> **What the task asks**: Sort through the material below and copy each line with "agent".

* * *

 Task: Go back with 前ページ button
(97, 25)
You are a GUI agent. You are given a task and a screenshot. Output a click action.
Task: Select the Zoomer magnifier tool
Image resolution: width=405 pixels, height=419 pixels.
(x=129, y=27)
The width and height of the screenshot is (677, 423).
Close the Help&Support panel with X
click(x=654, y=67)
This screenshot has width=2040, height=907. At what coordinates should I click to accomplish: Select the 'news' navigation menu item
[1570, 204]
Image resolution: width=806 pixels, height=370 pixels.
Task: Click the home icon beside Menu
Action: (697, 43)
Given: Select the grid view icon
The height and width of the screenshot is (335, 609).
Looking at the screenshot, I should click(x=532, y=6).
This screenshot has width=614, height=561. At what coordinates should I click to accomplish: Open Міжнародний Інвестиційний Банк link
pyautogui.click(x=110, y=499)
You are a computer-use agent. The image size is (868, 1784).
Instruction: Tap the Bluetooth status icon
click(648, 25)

* * *

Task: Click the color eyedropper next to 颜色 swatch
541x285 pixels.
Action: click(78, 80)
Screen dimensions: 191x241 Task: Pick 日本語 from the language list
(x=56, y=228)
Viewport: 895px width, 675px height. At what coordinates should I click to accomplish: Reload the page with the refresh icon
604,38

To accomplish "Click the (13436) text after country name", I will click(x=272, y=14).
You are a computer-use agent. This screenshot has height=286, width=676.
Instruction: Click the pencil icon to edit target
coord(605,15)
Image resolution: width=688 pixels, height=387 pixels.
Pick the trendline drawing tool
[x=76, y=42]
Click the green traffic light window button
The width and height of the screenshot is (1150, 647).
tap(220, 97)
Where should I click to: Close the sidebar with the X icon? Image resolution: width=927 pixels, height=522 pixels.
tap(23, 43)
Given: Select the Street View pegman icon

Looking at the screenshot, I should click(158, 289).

* * *

> **Exercise answer**:
You are a GUI agent. You are given a task and a screenshot. Output a click action.
You are a computer-use agent. The image size is (868, 1784).
You are a computer-use agent. This screenshot has height=286, width=676.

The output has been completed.